**DATASET**
====

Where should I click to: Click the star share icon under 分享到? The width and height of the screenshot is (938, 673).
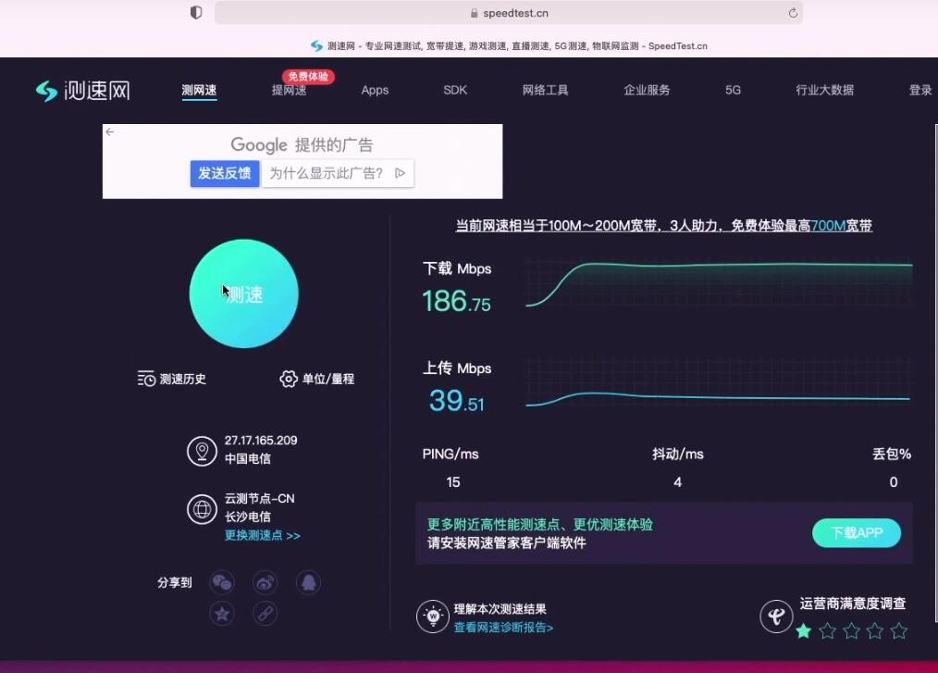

====

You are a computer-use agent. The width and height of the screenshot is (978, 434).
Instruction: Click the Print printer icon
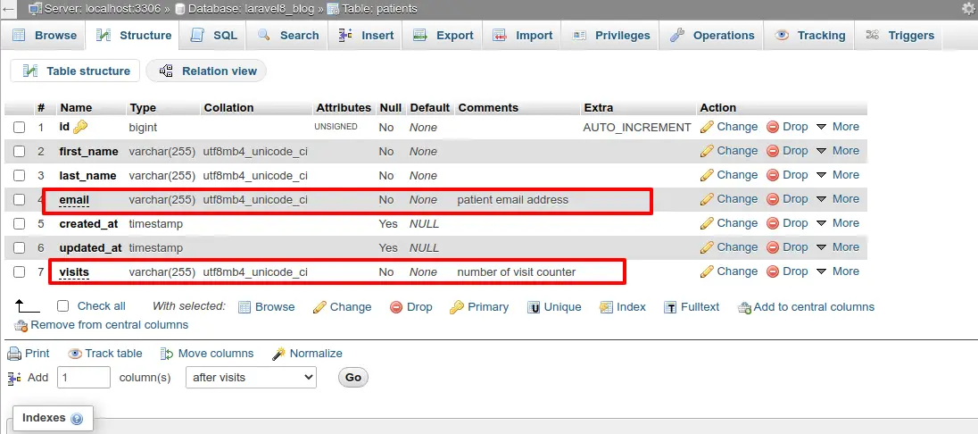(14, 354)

====

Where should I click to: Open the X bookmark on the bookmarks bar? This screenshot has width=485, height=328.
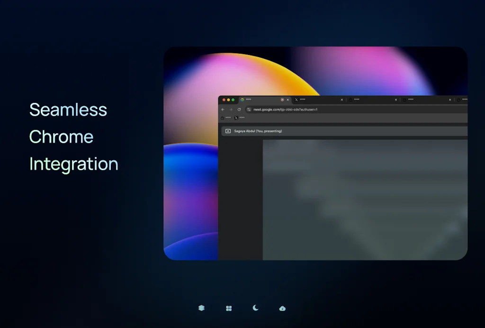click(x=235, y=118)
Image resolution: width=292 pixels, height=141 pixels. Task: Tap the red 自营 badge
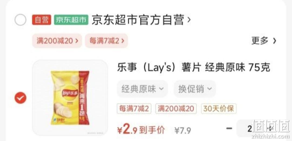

====

**WORK TO COMPLETE**
Look above for the line with "Where should I click to: Open" and the line with "Image resolution: width=292"; set down those two lines and all lines between them exactly, without pictures and without anything else.

**ANSWER AREA**
Where should I click to: Open the X bookmark on the bookmarks bar? This screenshot has width=485, height=328.
click(x=235, y=118)
Image resolution: width=292 pixels, height=141 pixels. Task: Tap the red 自营 badge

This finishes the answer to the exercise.